**PAGE EXCERPT**
----

Neutron stars are extremely dense objects formed when a massive star exhausts its fuel and collapses in on itself. They are so dense that a teaspoon of neutron star material weighs the same as a mountain on Earth.
The ‘disk winds’ associated with the accretion disk around Hercules X-1, a system in which a neutron star draws material away from a sun-like star, have been mapped by astronomers. The findings could help explain how supermassive black holes shape entire galaxies.
An accretion disk is a massive whirlpool of gas and dust that gathers like cotton candy around a black hole or neutron star as it draws material from a nearby star. The spinning disk creates powerful winds that push and pull on the sprawling, rotating plasma. These massive outflows have the potential to heat and blow away the gas and dust that surrounds black holes.
At very large scales, “disk winds” can reveal how supermassive black holes shape entire galaxies. Disk winds have been observed in a variety of systems, including accreting black holes and neutron stars. However, they have only ever seen a very limited view of this phenomenon.

----

**DATA SHOWN**
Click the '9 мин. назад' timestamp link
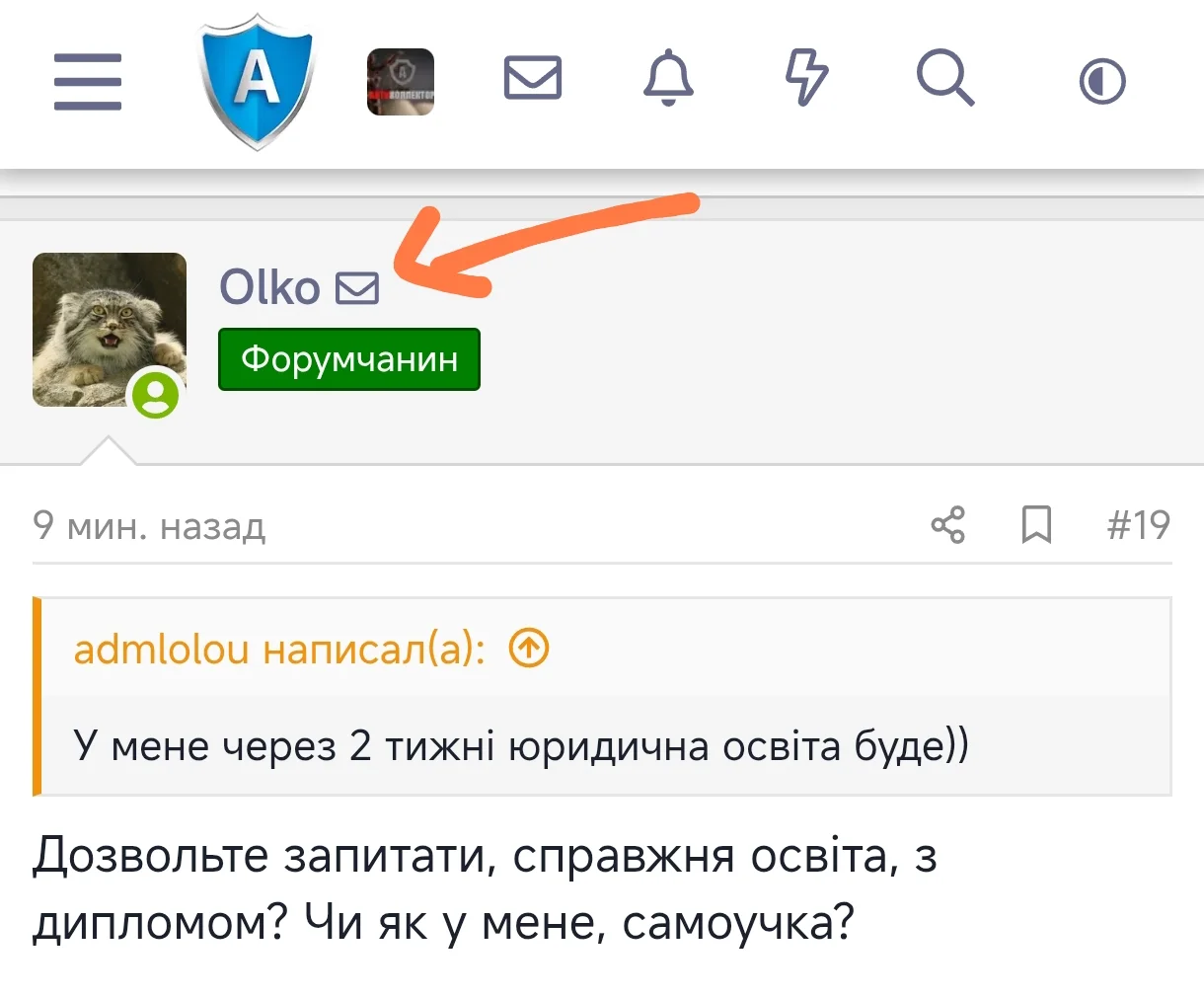1204x998 pixels. (x=149, y=526)
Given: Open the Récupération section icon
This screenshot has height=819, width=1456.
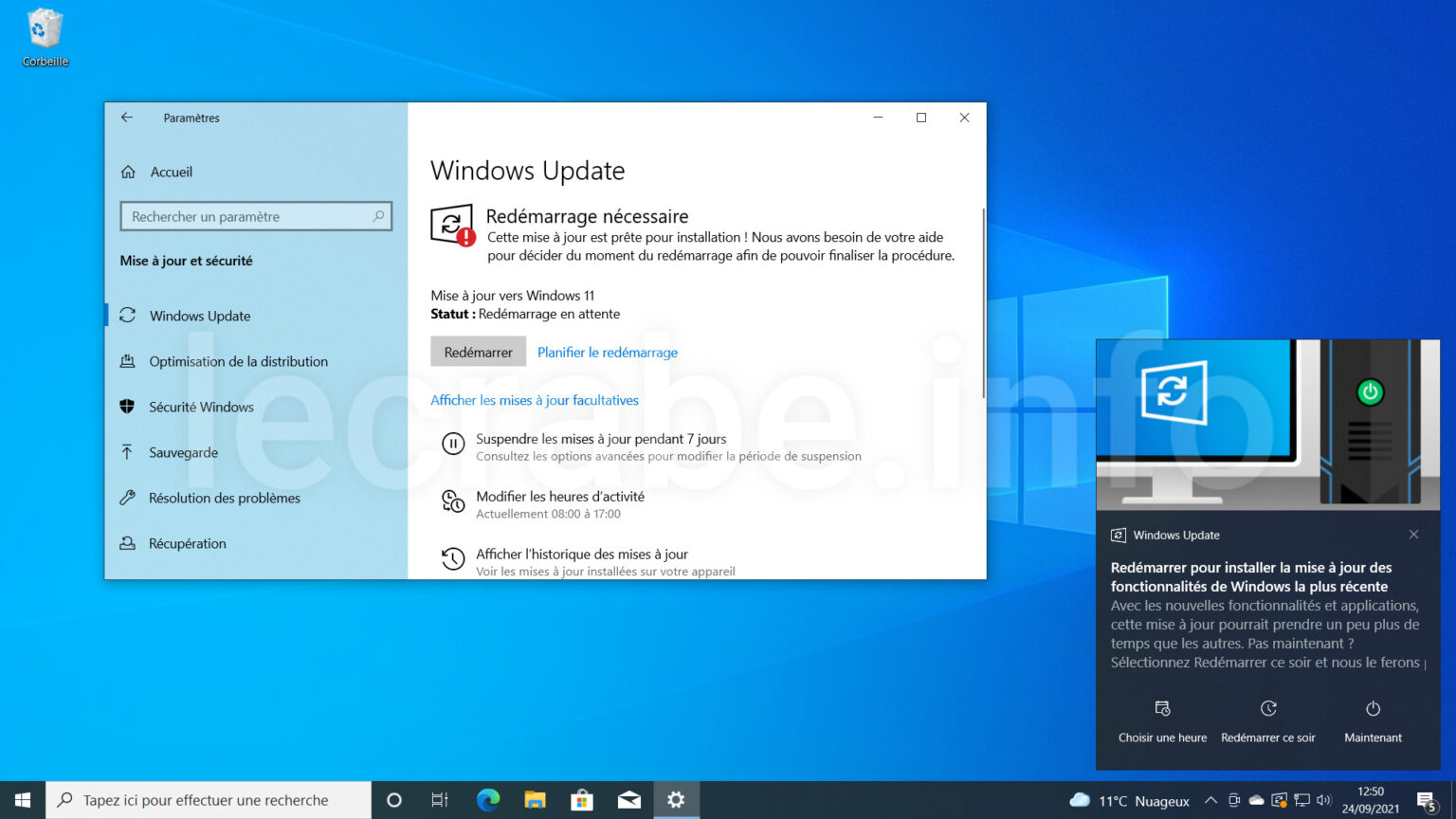Looking at the screenshot, I should pos(129,543).
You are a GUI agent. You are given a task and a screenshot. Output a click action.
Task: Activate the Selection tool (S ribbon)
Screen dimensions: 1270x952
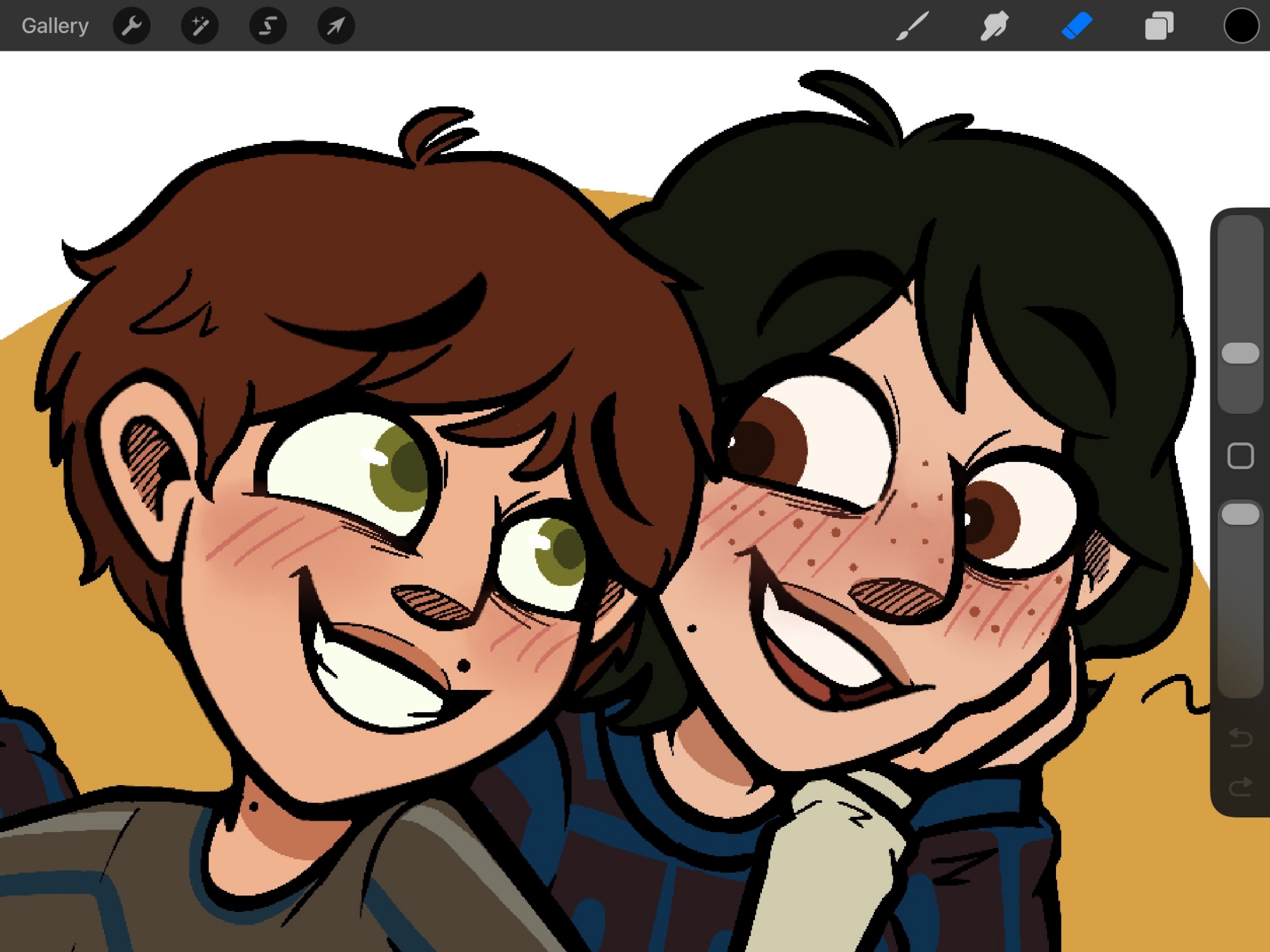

----

**REQUIRED TASK**
Resume the article about the disk winds of Hercules X-1, starting right after its final sentence.

**WRITTEN RESPONSE**
MIT astronomers have now observed a wider swath of winds in Hercules X-1, a system in which a neutron star draws material away from a sun-like star. The accretion disk of this neutron star is unusual in that it wobbles, or “precesses,” as it rotates. Using this wobble, the astronomers were able to capture different perspectives of the rotating disk and create a two-dimensional map of its winds for the first time.
In the future, we could map disk winds in a variety of objects and determine how wind properties change, for example, with a black hole’s mass or the amount of material it is accreting. That will help determine how black holes and neutron stars influence our universe.
Peter Kosec
The new map shows the wind’s vertical shape and structure, as well as its velocity – hundreds of kilometers per second, or about a million miles per hour, which is at the lower end of what accretion disks can spin up. If astronomers can detect more wobbly systems in the future, the mapping technique developed by the team could aid in understanding how disk winds influence the formation and evolution of stellar systems, and even entire galaxies.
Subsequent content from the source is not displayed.